〔平成22年度重点事項② 部門間連携事業〕
青年期発達障害者の地域生活移行への
就労支援に関するモデル事業について
 



1. はじめに
 厚生労働省が現在推進する発達障害者支援施策は次の5つの大きな方針からなる。1.地域支援体制の確立、2.支援手法の開発、3.就労支援の推進、4.人材の育成、5.情報提供・普及啓発である。当センターではこのうち「支援手法の開発」として、青年期発達障害者の地域生活移行への就労支援に関するモデル事業を担い、「情報提供・普及啓発」として、発達障害情報センターが位置づけられている。
 当センターにおける発達障害に関する事業および研究は、図1に示すように平成19年度に厚生労働科学研究よりはじまり、以後一貫して自立支援局(旧更生訓練所)、研究所、病院が密接に連携して進めている。

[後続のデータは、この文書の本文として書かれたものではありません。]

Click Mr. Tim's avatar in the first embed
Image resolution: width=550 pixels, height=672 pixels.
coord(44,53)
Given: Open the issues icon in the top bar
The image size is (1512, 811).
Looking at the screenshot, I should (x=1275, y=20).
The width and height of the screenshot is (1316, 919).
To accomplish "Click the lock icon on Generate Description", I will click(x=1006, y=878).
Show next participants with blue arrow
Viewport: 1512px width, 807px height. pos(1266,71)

 青年期発達障害者の地域生活移行への就労支援に関するモデル事業では、青年期の発達障害者を対象に、病院発達障害診療室にて診断、評価をし、自立支援局において自立訓練・就労移行支援を行い、その後就労あるいは国立職業リハビリテーションセンターや地域の就業・生活支援センター等支援機関により就労・就労継続支援の試行的実践を行うことにより、支援実態の調査・研究を行う。その成果により青年期の発達障害者が、発達障害者支援センターから医療サービス、福祉サービス、雇用支援サービスを居住地域で連続的に受けるための支援体制構築を図ることを目標としている。

(図1)国リハセンターと発達障害


2. 平成20,21年度事業内容
 当モデル事業の目標は、青年期というライフステージに適した発達障害者の地域生活移行を円滑に行うための支援体制(地域モデル)および福祉サービスにおける支援手法の開発である。初年度である20年度はリハセンター内の体制を整備する間、国立秩父学園発達診療所をモデル事業のリクルート窓口とした。

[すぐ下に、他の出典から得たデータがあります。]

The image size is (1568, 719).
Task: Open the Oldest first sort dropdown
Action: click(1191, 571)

 地域モデルである所沢モデルの構築と運用:発達障害者支援センター(埼玉県まほろば)、医療機関(センター病院発達障害診療室)、自立支援法指定障害者支援施設(センター自立支援局)、雇用支援機関(国立職業リハビリテーションセンター)、に地域機関として埼玉県内の就業・生活支援センター、ハローワークを加え、個別事例について連携を確立した。この所沢モデルを運用し、12例の応募者(うち7例が発達障害疑いでエントリーし、未診断)を発達障害診療室にて受け、診断と評価をした。うち3例はモデル事業対象外とし、9例に対し自立支援局において自立訓練・就労移行支援を行った。

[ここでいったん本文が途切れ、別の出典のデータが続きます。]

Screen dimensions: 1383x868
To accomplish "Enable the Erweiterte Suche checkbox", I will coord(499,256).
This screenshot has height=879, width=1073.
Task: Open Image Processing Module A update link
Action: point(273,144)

 青年期発達障害者の福祉サービスにおける支援手法の開発
  診断および福祉サービス介入に関する評価に必要なアセスメントの検討:発達障害が疑われるが未診断の成人を医療機関と発達障害者支援センターが連携し情報を合理的に収集するために、専門家による保護者への聴取による広汎性発達障害日本自閉症協会評定尺度(PARS),保護者への記述式調査による対人応答尺度(SRSは4から18才対象 成人対象 SRS-Adult),本人用記述式スクリーニングである高機能自閉症スペクトラム指数(AQ-J)を用いている。また診断に必要な診察およびアセスメントとしてDSM-Ⅳシート、精神医学的所見、神経学的所見、神経心理学的所見、WAIS、画像・脳波・血液検査を診療の範疇として整理し、診療システムとして整えた。自立支援局における介入前には日常生活活動評価表、就職レディネス・チェックリスト、就労移行支援のためのチェックリストを施行している。介入前後にはSRS-A、自己概念測定尺度、WHO-QOLなどを用いて、介入効果について検討している。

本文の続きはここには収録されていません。